Those last two words gave many pause. Is Trump unable to use his favourite medium without being a little controversial, without needling the Establishment just a bit? Or is the president unaware of one of the worst presidential PR moments of recent history? In May 2003, George W. Bush famously—infamously might be the better word—gave a televised speech from an aircraft carrier that had just returned from the Persian Gulf. Saddam Hussein had been pushed out of power and the president declared the end of major combat operations in Iraq underneath a banner reading “Mission Accomplished.” The image came back to haunt him months later, when an anti-American insurgency started in the country that tied up U.S. forces for years.

After Trump tweeted, former Bush spokesman Ari Fleischer took the opportunity to try to set the record straight about that moment. “It was the crew’s message from start to finish,” he tweeted. “After our advance crew boarded the ship in Hawaii days prior to Bush’s landing on the USS Abraham Lincoln, the Navy crew told us they were returning from the longest deployment of any ship in Naval history. They were proud of what they had done.” And they asked the White House for permission to display a “Mission Accomplished” banner, which remained on the carrier until it returned to its home port in Washington state. “In his remarks, Bush stated the danger was not over and that difficult missions lay ahead, particularly in the Sunni triangle. The nuance of his remarks, however, couldn’t compete with the message of this banner.” Fleischer noted that the press didn’t criticize the pennant at the time. “By the Fall, the shot of Bush with the banner became a symbol of what went wrong.”

Many in the White House must now be hoping those same words don’t return to haunt this president. (And many outside it are certain to be hoping they do.) But though critics are complaining that the White House has no serious strategy on Syria—and despite some mixed messages coming from the administration itself—the mission in this case does seem to have been, quite particularly, specifically defined.
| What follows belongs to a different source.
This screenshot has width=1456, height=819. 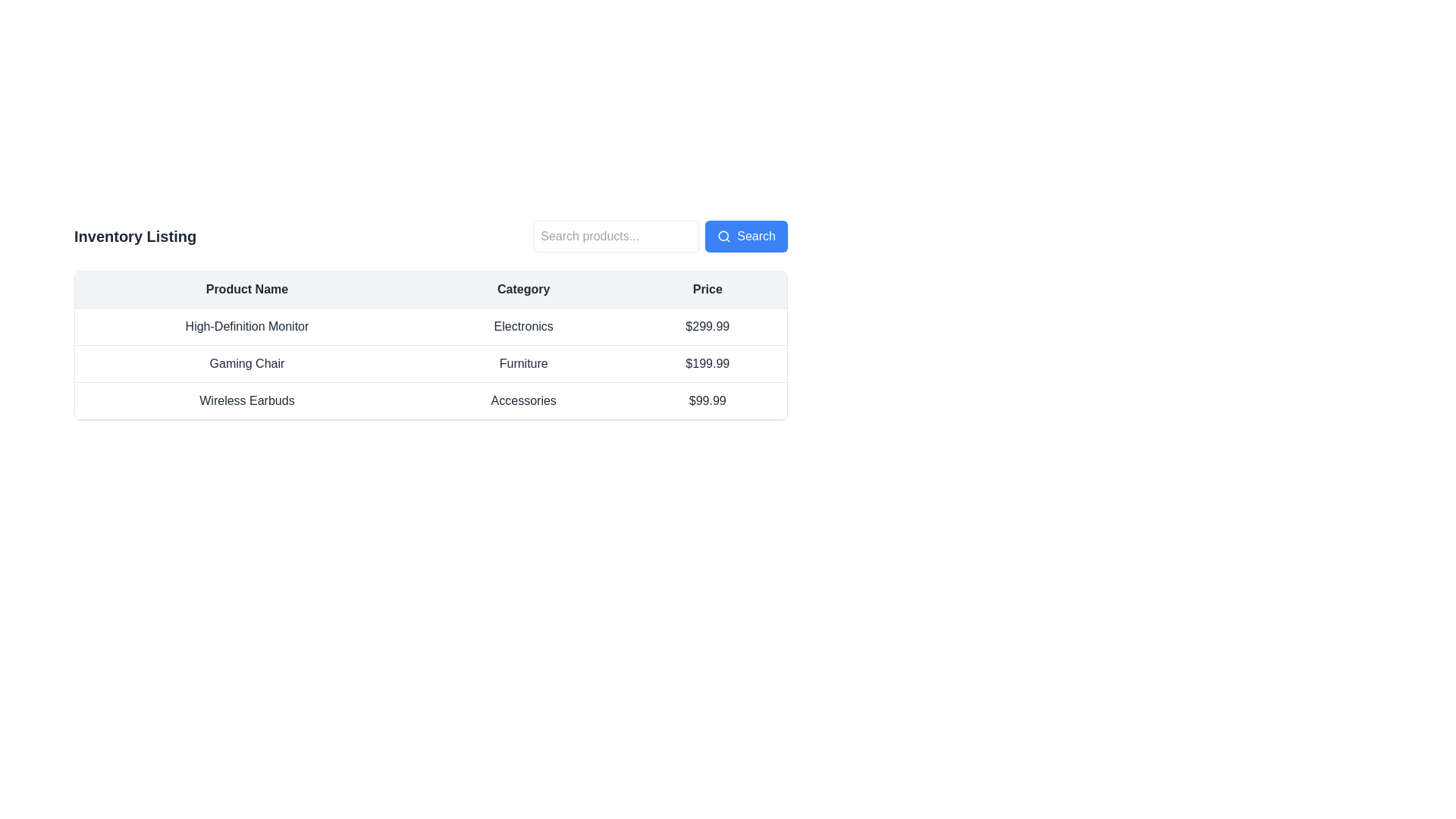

What was the mission? “The purpose of our actions tonight is to establish a strong deterrent against the production, spread, and use of chemical weapons,” Donald Trump said in his speech to the nation Friday night. That sounds broad, and it is—but it’s the big-picture talk of a televised address. The three-nation attack hit three specific sites, including a chemical weapons research centre near the Syrian capital of Damascus. Lt. Gen. Kenneth McKenzie, the director of the Joint Chiefs of Staff, told reporters that the strikes “will significantly impact the Syrian regime’s ability to develop, deploy and use chemical weapons in the future.”

True, there were those mixed messages. Donald Trump said, “We are prepared to sustain this response until the Syrian regime stops its use of prohibited chemical agents.” On the other hand, Defense Secretary James Mattis, briefing reporters, was quick to emphasise the response was a “one-time shot.”

It’s the difference between the operational versus the strategic mission. We can’t yet know whether these strikes, which many observers on both sides of the aisle are calling “restrained,” will fulfil their strategic mission. A Pentagon official admitted that Syrian dictator Bashar al-Assad has a “residual” chemical weapons capability, even after the strikes. He—along with his patrons, the governments of Russia and Iran—will have to decide whether controlling his population is worth the risk of further American-led airstrikes.

But operationally, the mission seems to have been a striking success (though that warning of “residual” capability is a bit worrisome). The bombs hit their targets. The anti-aircraft missiles Russia provided—and had warned the United States about—had no virtually no effect. And, contrary to the fearmongers, the attack didn’t lead to the start of World War III. Russia has done nothing to retaliate so far except seek United Nations condemnation of the move—and that failed. Donald Trump in one night delivered a real rebuke to Vladimir Putin, and Russia’s almost comical response—the country that annexed Crimea is decrying the violation of “international norms”—put it in a weaker position than months of sanctions have.